— START QUOTED PASSAGE —
Title: The Sad Conceit of Participatory Economics
Date: 2003
Source: Retrieved on March 24, 2016 from web.archive.org
Notes: Published in The Northeastern Anarchist Issue #8, Fall/Winter 2003.

Participatory Economics (parecon) was proposed in two books (The Political Economy of Participatory Economics, and Looking Forward: Participatory Economics for the Twenty First Century) and has some support among anarchists and autonomists. It is a system for managing the economy of (present and) future society based on a fairer relationship between producer and consumer. While it continues to make use of a (modified) market, it seeks to abolish the power of capitalists to dictate the value of our work and the cost of consumption (i.e. wages and prices) by establishing a democratic, participatory economy based on socialized production but individualized consumption. Now who could argue with that?

As social and organizational anarchists, members of the Anarchist Federation in Britain believe that a free, fair and stable society of the future must be of a particular kind — anarchist communism. But as class struggle anarchists we rarely spend a lot of time thinking about, describing and experimenting with the forms of the future society; we’re too busy fighting the one that exists today.

This gives people who are not anarchist communists the opportunity to imagine, test and promote ideas which will be ready to hand when a revolution occurs.

Now this matters because it is likely that the revolution will not be brought about by a single organization, by a group of organizations or even millions of individuals believing one set of things about how society should be organized. It is likely that before, during and after the collapse of capitalism dozens of theories and many practical expressions of these theories will emerge. On the one hand, that could be a very good thing. But what if what is proposed and actually implemented is not libertarian in nature or has the capacity or potential to recreate capitalism? Are we then to have to fight a second revolution against such ideas? Or do we challenge them now?
— END QUOTED PASSAGE —
— START DATA SUPPLIED —
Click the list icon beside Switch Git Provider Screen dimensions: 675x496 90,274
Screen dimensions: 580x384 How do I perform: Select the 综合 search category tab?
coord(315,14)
— END DATA SUPPLIED —
— START DATA SUPPLIED —
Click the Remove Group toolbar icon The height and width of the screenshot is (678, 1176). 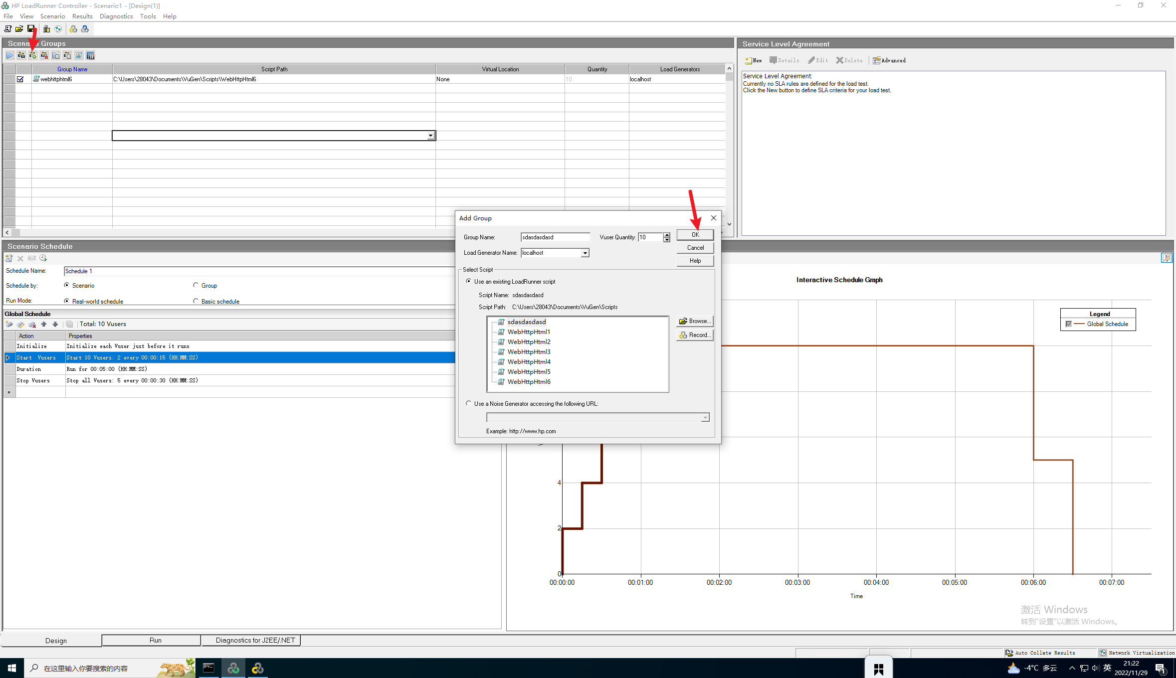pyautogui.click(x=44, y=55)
— END DATA SUPPLIED —
◆ **EXERCISE INSTRUCTIONS**
[1] List every sentence in the essay on participatory economics that ends with a question mark.
[2] Print the essay on participatory economics word for word, beginning at the words "Now this matters" and stopping after "challenge them now?".

◆ **TASK-BY-TASK OUTPUTS**
[1]
Now who could argue with that?
But what if what is proposed and actually implemented is not libertarian in nature or has the capacity or potential to recreate capitalism?
Are we then to have to fight a second revolution against such ideas?
Or do we challenge them now?

[2]
Now this matters because it is likely that the revolution will not be brought about by a single organization, by a group of organizations or even millions of individuals believing one set of things about how society should be organized. It is likely that before, during and after the collapse of capitalism dozens of theories and many practical expressions of these theories will emerge. On the one hand, that could be a very good thing. But what if what is proposed and actually implemented is not libertarian in nature or has the capacity or potential to recreate capitalism? Are we then to have to fight a second revolution against such ideas? Or do we challenge them now?